The goal of medical management is to decrease the oxygen demand of the heart and increase the oxygen supply to the heart. These goals can be met through pharmacologic means, by controlling risk factors we previously discussed, and through reperfusion procedures (CABG and percutaneous transluminal coronary angioplasty) to restore the heart’s blood supply (Brunner, cite). Risk factors can be controlled through various lifestyle changes such as smoking cessation, maintaining a healthy weight, eating a well-balanced diet, exercising, learning relaxation techniques to help manage stress, avoiding triggers that cause chest pain, and by a person taking their medications as prescribed. Oxygen therapy is also initiated to help increase the amount of oxygen that can be delivered to the heart and decrease pain at the onset of chest pain. Pharmacologic therapies include the use of nitroglycerin, beta-blockers, calcium channel blockers, antiplatelet medications (i.e. aspirin), and anticoagulants (Thadani, 2016).

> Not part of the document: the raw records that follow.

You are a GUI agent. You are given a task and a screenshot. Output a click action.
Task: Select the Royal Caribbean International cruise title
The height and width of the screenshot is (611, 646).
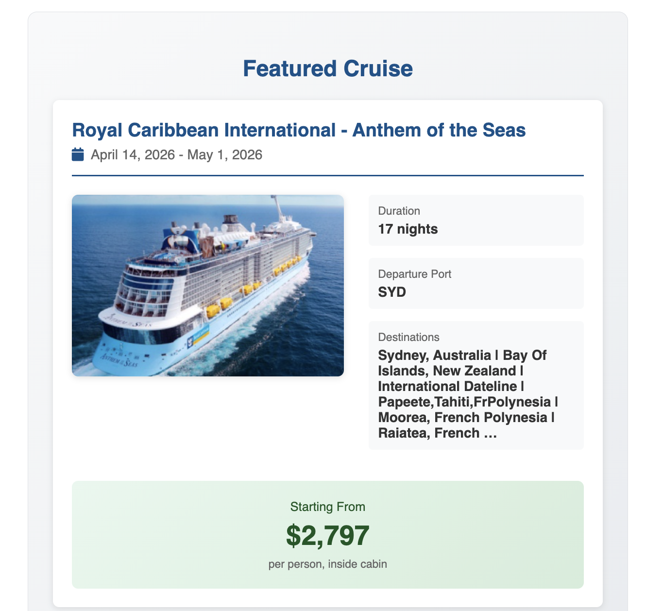point(299,130)
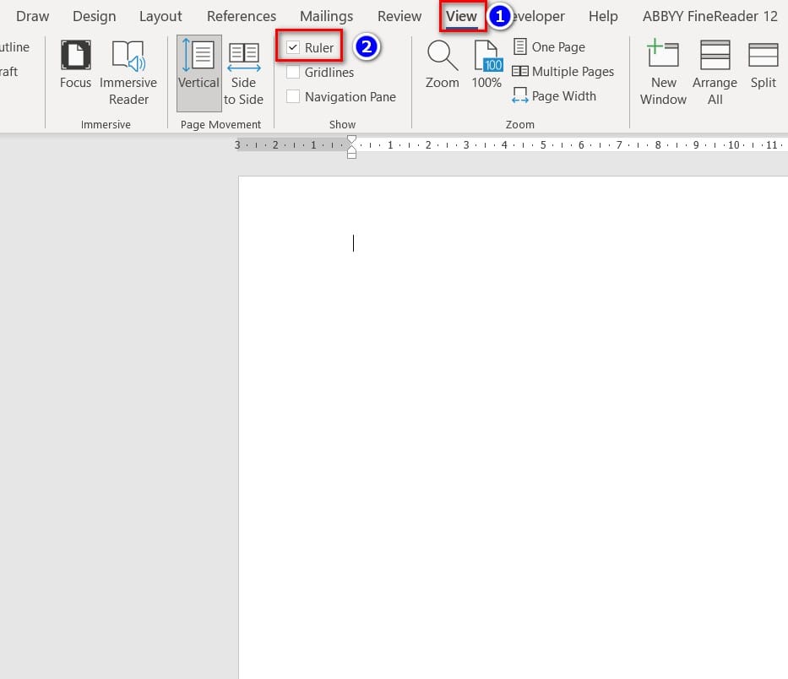Enable the Gridlines checkbox
788x679 pixels.
(x=293, y=72)
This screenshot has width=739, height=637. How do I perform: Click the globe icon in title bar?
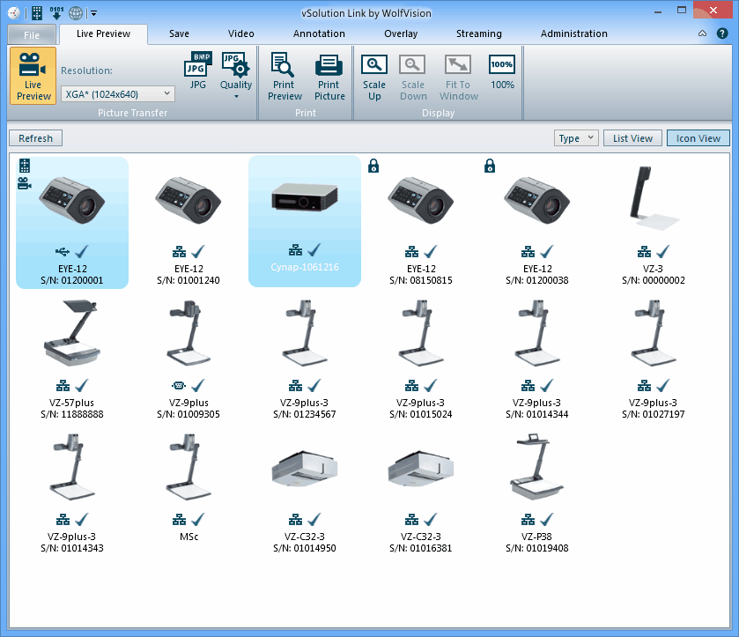pos(76,13)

Nitroglycerin is a standard treatment for angina pectoris both prehospital and in-hospital treatments (P. Brian Savino, Karl A. Sporer, etc, 2015). This medication vasodilates veins and improves blood flow to the heart and reduces the oxygen demand for the heart. Nitroglycerin can be taken at home when a person is participating in an activity known to cause chest pain and if chest pain is unrelieved after 3 tablets taken 5 minutes apart medical attention should be sought. Beta-blockers reduce the beta-adrenergic sympathetic stimulation of the heart which reduces heart rate, and blood pressure and increases the contractility of the myocardium (Brunner, 2014). This reduces myocardial oxygen consumption. Calcium channel blockers, such as Norvasc and Cardizem, may be given to patients that do not respond to beta-blocker treatment. Calcium channel blockers have negative inotropic effects, these effects decrease the conduction of the heart thereby reducing heart rate and also decreasing the strength of the myocardial contraction (Brunner, 2014). A major side effect to monitor for when using nitroglycerin, beta-blockers, and calcium channel blockers is hypotension.

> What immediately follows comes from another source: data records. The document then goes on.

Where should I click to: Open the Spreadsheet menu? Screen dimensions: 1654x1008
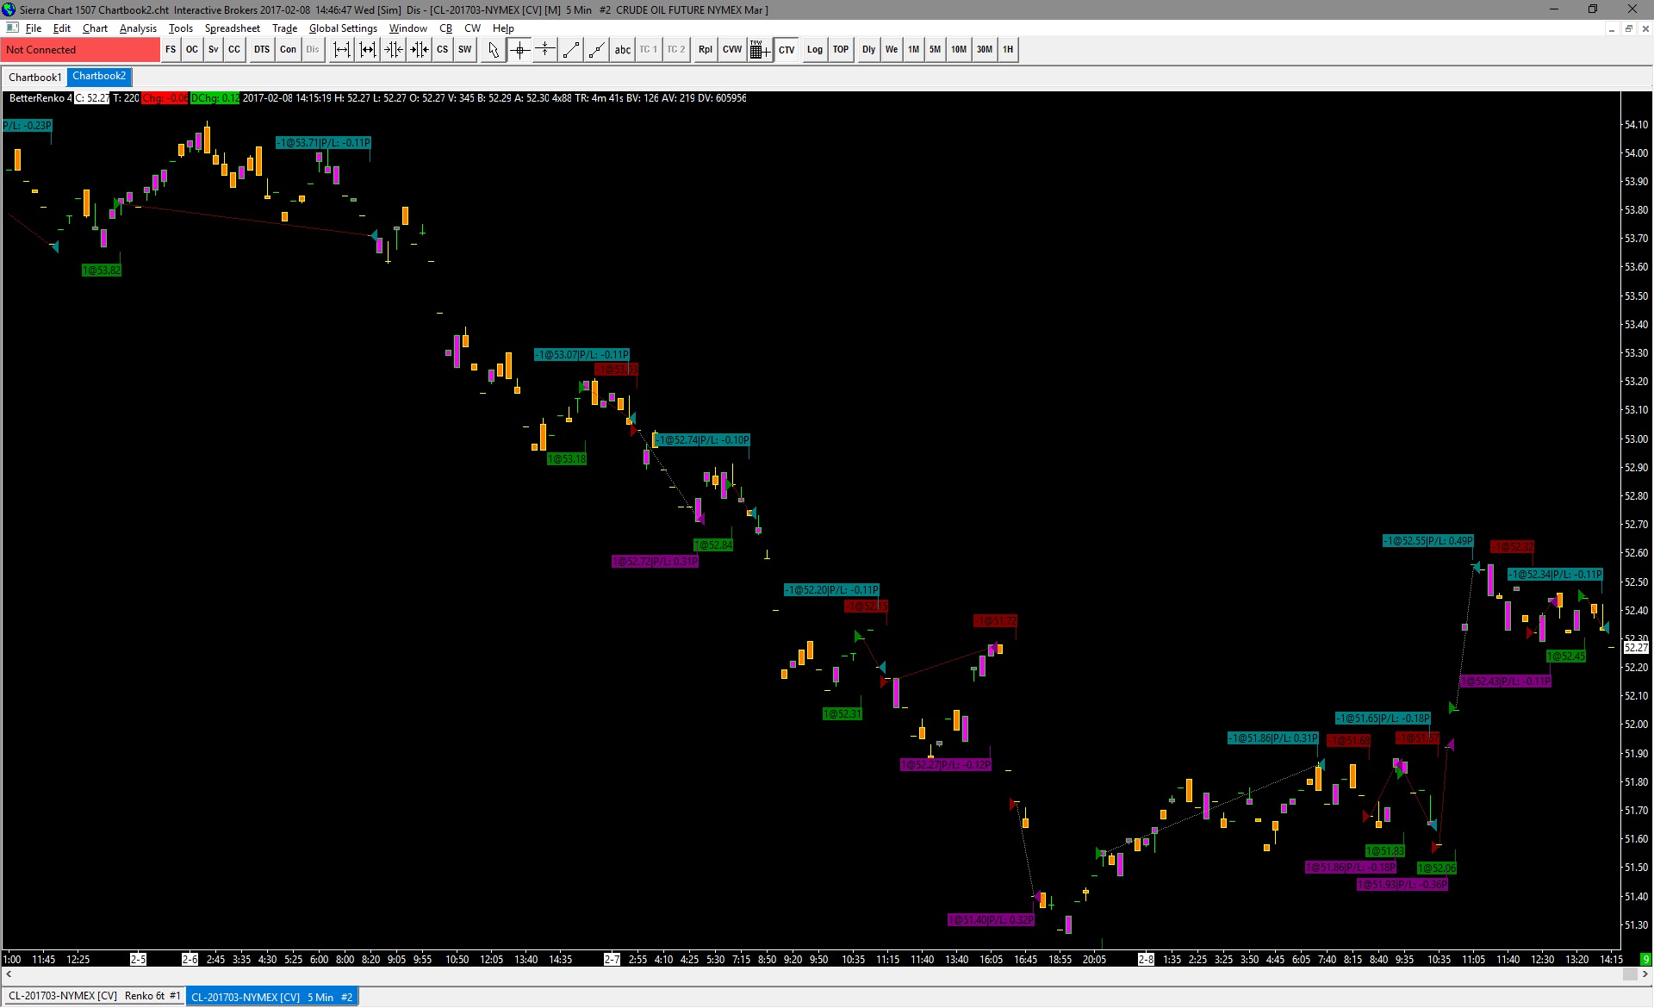pos(232,28)
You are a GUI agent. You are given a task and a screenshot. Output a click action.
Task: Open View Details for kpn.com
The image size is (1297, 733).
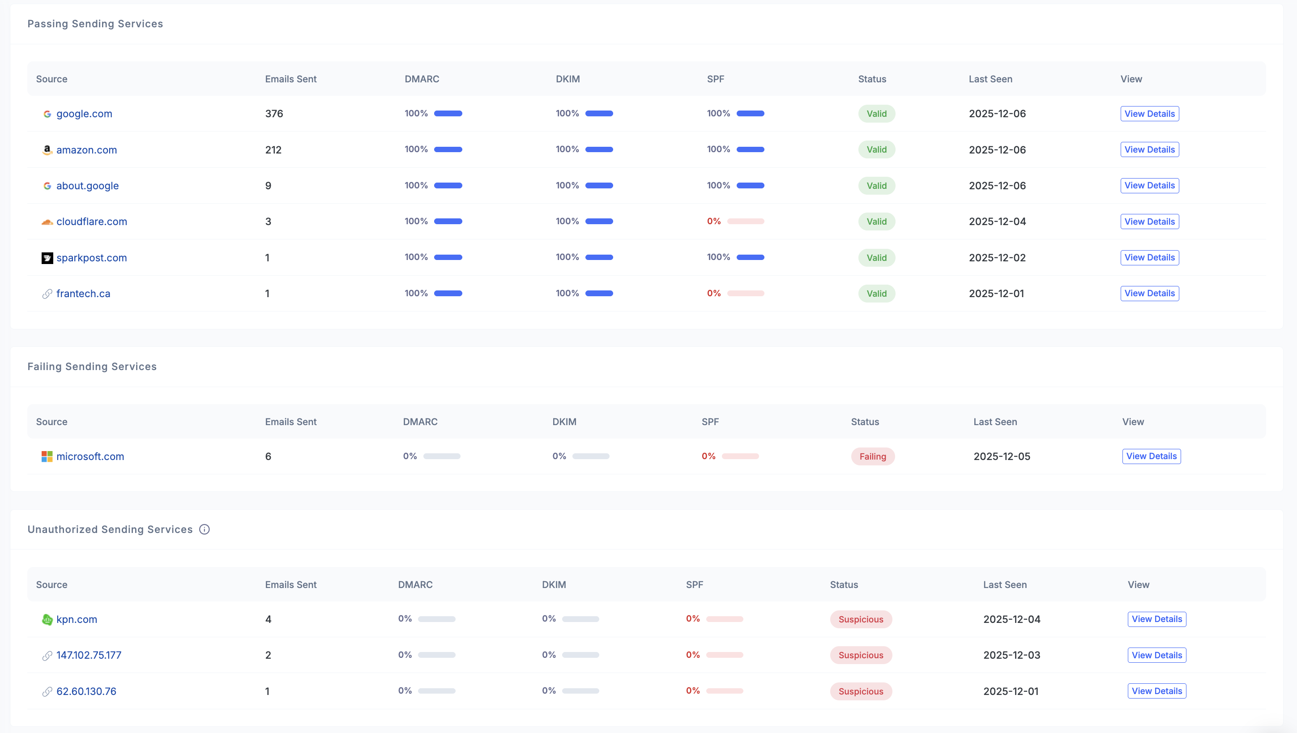click(1157, 619)
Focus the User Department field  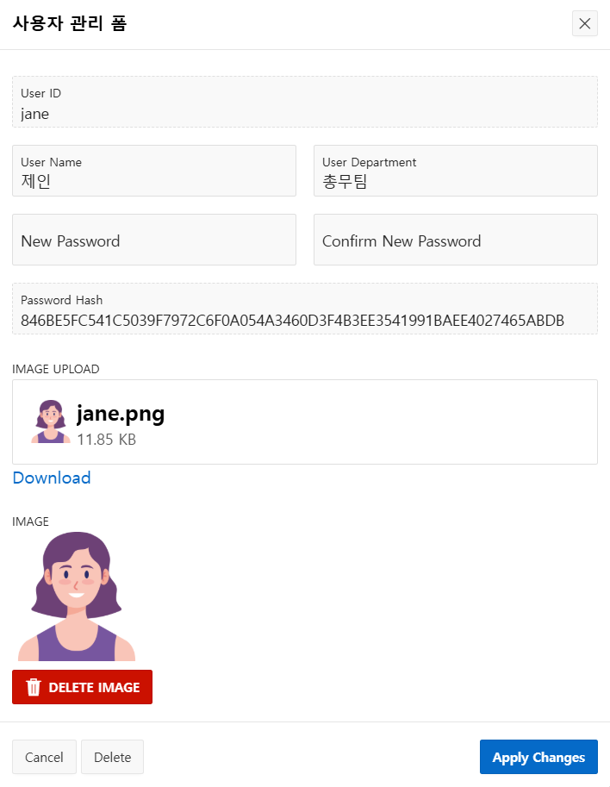click(x=456, y=171)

Another part of the pharmacological management of chest pain is by taking antiplatelet and anticoagulant medication. Prehospital management of chest pain (and in the hospital too) includes the use of aspirin. Aspirin prevents platelet aggregation and is given and suggested in all settings at the beginning of chest pain (unless an allergy or GI is bleeding (based on hospital protocol) in which case the use of aspirin is contraindicated) because of the possibility of the chest pain being related to myocardial infarction (cite). Heparin is an anticoagulant used to prevent new blood clots from forming and reduces the chance of rebound ischemic events from happening (cite). With anticoagulation therapy, it is important to put the patient on bleeding precautions.